Putting Pareto Thinking Into Practice
Innovative predictive analytic software solutions can help you effortlessly separate your highest value customers from the rest, predict the action that will make them more loyal to your company, and execute the action at the right time--all while optimizing your resources. Here's how:
1. Predictive analytics extracts the top 20 percent. These solutions intelligently identify your highest value customers and their predicted reactions to various actions, using traditional, nontraditional, and innovative new data sources. The behavior assessment is critical because even among your high-value customers there are differences in how they will react to various sales or retention offers. For example, one customer will welcome an offer for a second product, such as a credit card, and another customer will be exasperated by the sales pitch. The trick is identifying the optimal action to take with each customer to garner her loyalty.

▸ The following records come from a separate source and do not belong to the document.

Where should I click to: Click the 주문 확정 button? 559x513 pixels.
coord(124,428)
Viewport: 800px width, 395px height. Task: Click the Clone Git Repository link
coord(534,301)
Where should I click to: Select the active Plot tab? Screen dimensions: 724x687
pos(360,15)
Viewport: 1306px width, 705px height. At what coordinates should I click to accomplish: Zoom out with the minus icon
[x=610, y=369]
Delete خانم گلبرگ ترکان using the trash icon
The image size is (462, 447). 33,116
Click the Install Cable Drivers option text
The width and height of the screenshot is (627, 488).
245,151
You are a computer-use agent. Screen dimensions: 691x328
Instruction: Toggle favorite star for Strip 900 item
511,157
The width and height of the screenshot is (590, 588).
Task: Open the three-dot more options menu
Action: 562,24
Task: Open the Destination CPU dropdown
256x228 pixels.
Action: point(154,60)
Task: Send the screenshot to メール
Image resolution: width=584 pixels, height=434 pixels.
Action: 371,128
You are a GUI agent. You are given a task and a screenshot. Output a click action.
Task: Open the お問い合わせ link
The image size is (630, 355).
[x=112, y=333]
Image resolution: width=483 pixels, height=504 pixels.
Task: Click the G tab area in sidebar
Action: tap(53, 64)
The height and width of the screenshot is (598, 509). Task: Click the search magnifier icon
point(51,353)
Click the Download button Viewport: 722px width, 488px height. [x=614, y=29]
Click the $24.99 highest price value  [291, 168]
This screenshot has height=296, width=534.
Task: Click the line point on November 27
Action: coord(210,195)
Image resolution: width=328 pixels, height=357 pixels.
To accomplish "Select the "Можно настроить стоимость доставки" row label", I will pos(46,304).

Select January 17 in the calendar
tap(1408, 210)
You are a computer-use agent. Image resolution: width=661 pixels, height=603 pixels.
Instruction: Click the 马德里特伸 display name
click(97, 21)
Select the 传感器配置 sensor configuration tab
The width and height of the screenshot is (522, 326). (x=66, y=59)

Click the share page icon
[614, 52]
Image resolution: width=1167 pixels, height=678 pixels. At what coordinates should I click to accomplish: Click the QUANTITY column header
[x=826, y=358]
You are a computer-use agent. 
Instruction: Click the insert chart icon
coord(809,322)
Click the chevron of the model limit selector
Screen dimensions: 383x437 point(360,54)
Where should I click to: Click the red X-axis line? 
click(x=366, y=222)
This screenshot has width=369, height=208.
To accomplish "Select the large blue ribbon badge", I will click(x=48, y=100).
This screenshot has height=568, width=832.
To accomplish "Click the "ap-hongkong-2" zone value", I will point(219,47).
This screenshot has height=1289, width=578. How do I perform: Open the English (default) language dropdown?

2. Predictive solutions execute targeted actions. Companies can preprogram their predictive analytic applications to handle each customer based on her value and scores at the individual account level. This enables companies to pinpoint the right strategy for the individual customer, unlike traditional behavior scores, which treat groups or segments of like customers alike. This customization allows companies to handle customers according to business goals and strategies. Here are a few examples of typical customer-handling scenarios in an inbound call center:
High-value customers with a high propensity to accept an offer are routed to special agents for personalized cross-sell offers.
High-value customers with a predicted risk of attrition are routed to retention agents for upsell offers.
Low-value customers remain in self-service.
3. Analytics dynamically manage calling queues. Traditionally inbound customer call centers operate on first-come, first-served. But this inflexible strategy doesn't support the 80/20 rule. Predictive analytics updates this standard operation by continually and dynamically resequencing the customer calling queues. Thanks to this sophisticated and highly flexible capability, companies are assured that their highest value customers always receive the ideal level of loyalty-boosting service.
Modern Analytics Support 100-Year-Old Theory
In today's highly competitive marketplace, customer retention is at the forefront of every company's mission. Progressive companies realize that it only takes one mistake, such as a mishandled inbound service call, to lose a customer to a competitor. Adding sophisticated analytic products to your existing preagent routing systems is one of the best ways to identify and service high-value inbound calling customers.
Companies that leverage leading-edge predictive applications can easily maximize the Pareto law and reap these benefits:
Identify customers with a high propensity to purchase cross- and upsell offers.
Conduct continuous retention activities with high-value customers.
Deepen engagement with high-value customers.
Reduce the risk of attrition with superior service.
Deliver a better customer experience and win the CRM battleground.